====== TESTO DI PARTENZA
Vogliamo ricordare Federico Aldrovandi semplicemente ripercorrendo assieme quello che gli è accaduto. Il suo è stato, assieme a quello di Stefano Cucchi, un caso molto controverso ed uno dei più dibattuti che la stampa si sia trovata a documentare negli ultimi anni.
Nel 2005, il 25 Settembre Federico aveva 18 anni quando moriva a Ferrara nelle prime ore del mattino dopo uno scontro con quattro agenti di polizia. La sera prima era uscito con alcuni amici a Bologna.
Durante la serata del 24 settembre Federico usò alcune sostanze stupefacenti in modica quantità. Nel suo corpo vennero ritrovate tracce di ketamina, morfina e una discreta quantità di alcool.
I testimoni ricordano che nonostante l’assunzione delle sostanze Federico mantenne un comportamento tranquillo. Gli esami tossicologici dimostreranno che la sua morte ha avuto a che vedere con l’assunzione di droghe.
Aldrovandi attraversa via dell’Ippodromo a Ferrara quando arrivano due pattuglie della polizia e lo fermano per un controllo.
Le forze dell’ordine raccontano che il giovane avesse un comportamento da “invasato violento in evidente stato di agitazione” e che egli aggredì gli agenti a colpi di karate e senza alcun motivo.
Lo scontro fisico tra gli agenti e Federico è molto violento tanto che due manganelli si spezzano.
Alle 6 e 10 di mattina viene chiamato il 118 ed entro 5 minuti arriva l’ambulanza che trova il ragazzo “riverso a terra, prono con le mani ammanettate dietro la schiena, incosciente”.
I famigliari di Federico vengono avvisati alle 11 del mattino, a 5 ore dal decesso. All’obitorio i genitori trovano 54 lesioni ed ecchimosi presenti sul corpo del figlio.
============
====== DATI DI PARTENZA
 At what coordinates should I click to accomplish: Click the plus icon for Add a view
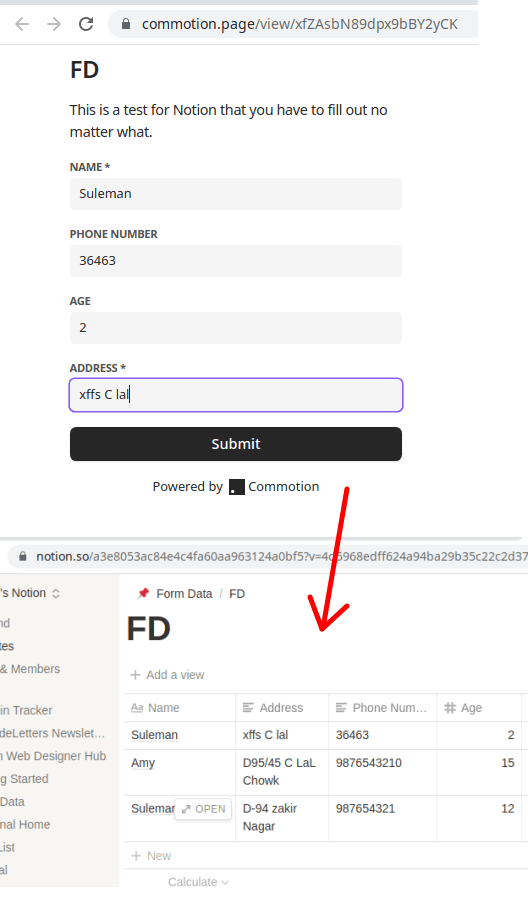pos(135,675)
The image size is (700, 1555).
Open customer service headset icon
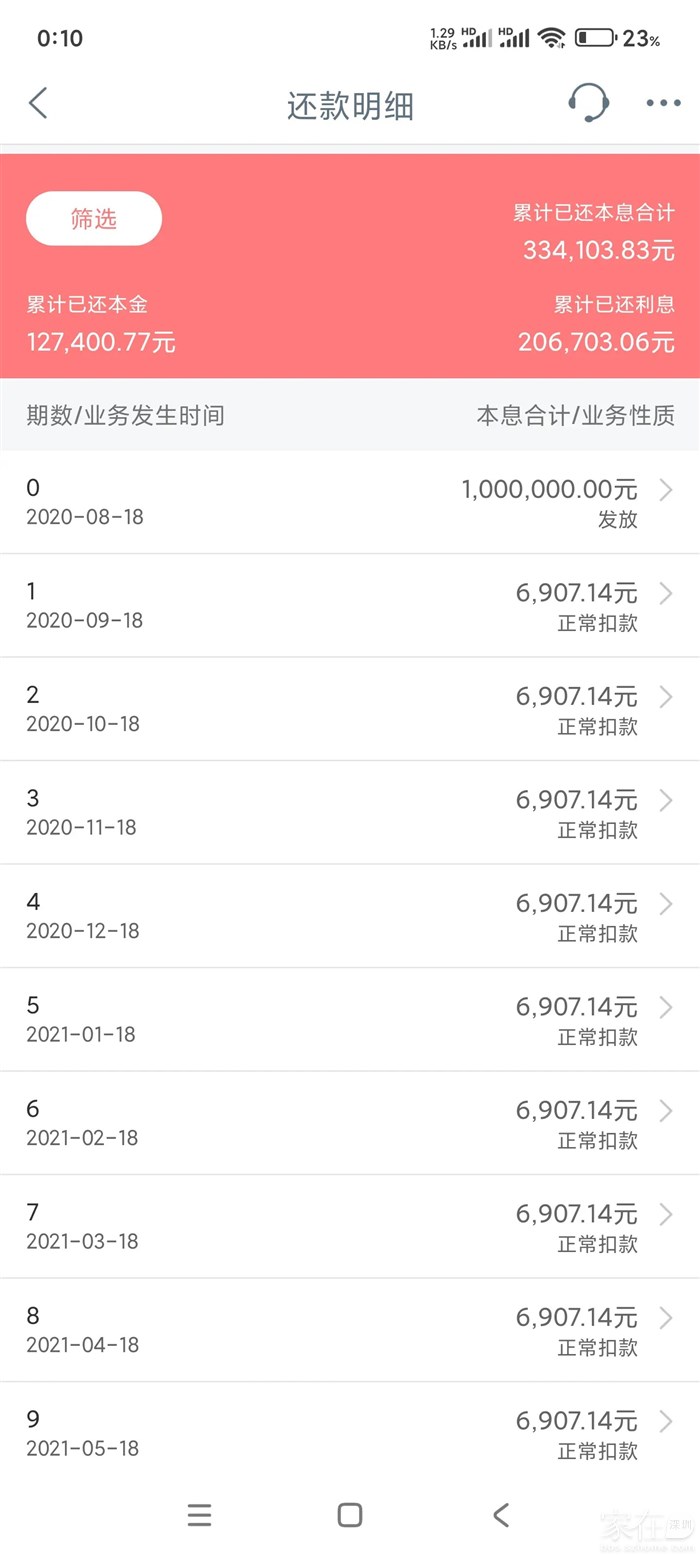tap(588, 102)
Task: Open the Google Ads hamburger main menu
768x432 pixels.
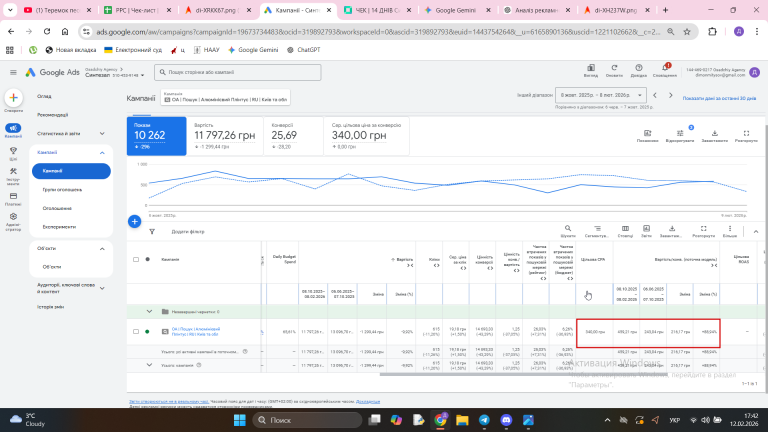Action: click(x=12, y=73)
============
====== DATI DI PARTENZA
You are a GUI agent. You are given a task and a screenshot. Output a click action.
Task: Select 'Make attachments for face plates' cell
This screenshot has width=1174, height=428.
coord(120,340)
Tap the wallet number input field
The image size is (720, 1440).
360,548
============
Prosegui il testo sulla morte di Federico Aldrovandi partendo dopo la sua ultima frase.

**RISPOSTA**
Il 20 febbraio successivo vengono depositati i risultati della consulenza tecnica medico-legale disposta dal Pubblico Ministero, secondo la quale “la causa e le modalità della morte dell’Aldrovandi risiedono in una insufficienza miocardica contrattile acuta dovuta all’aumentata richiesta di ossigeno indotta dallo stress psico-fisico per la marcata agitazione psico-motoria e gli sforzi intensi posti in essere dal soggetto durante la colluttazione e per resistere alla immobilizzazione”. Aldrovandi è stato sottoposto ad “asfissia da posizione”, con il torace schiacciato dalle ginocchia dei poliziotti.
Nel 2009 i quattro poliziotti indagati, Enzo Pontani, Luca Pollastri, Paolo Forlani e Monica Segatto sono condannati a tre anni e mezzo di carcere per “eccesso colposo nell’uso legittimo delle armi”.
Grazie alla legge sull’indulto, dopo 6 mesi gli agenti escono dal carcere e dopo un anno tornano in servizio.
Nel 2012 la Corte di Cassazione conferma la condanna.
Un secondo processo “Aldrovandi bis” condanna i tre poliziotti Paolo Marino, Marcello Bulgarelli, Marco Pirani, per presunti depistaggi nelle indagini.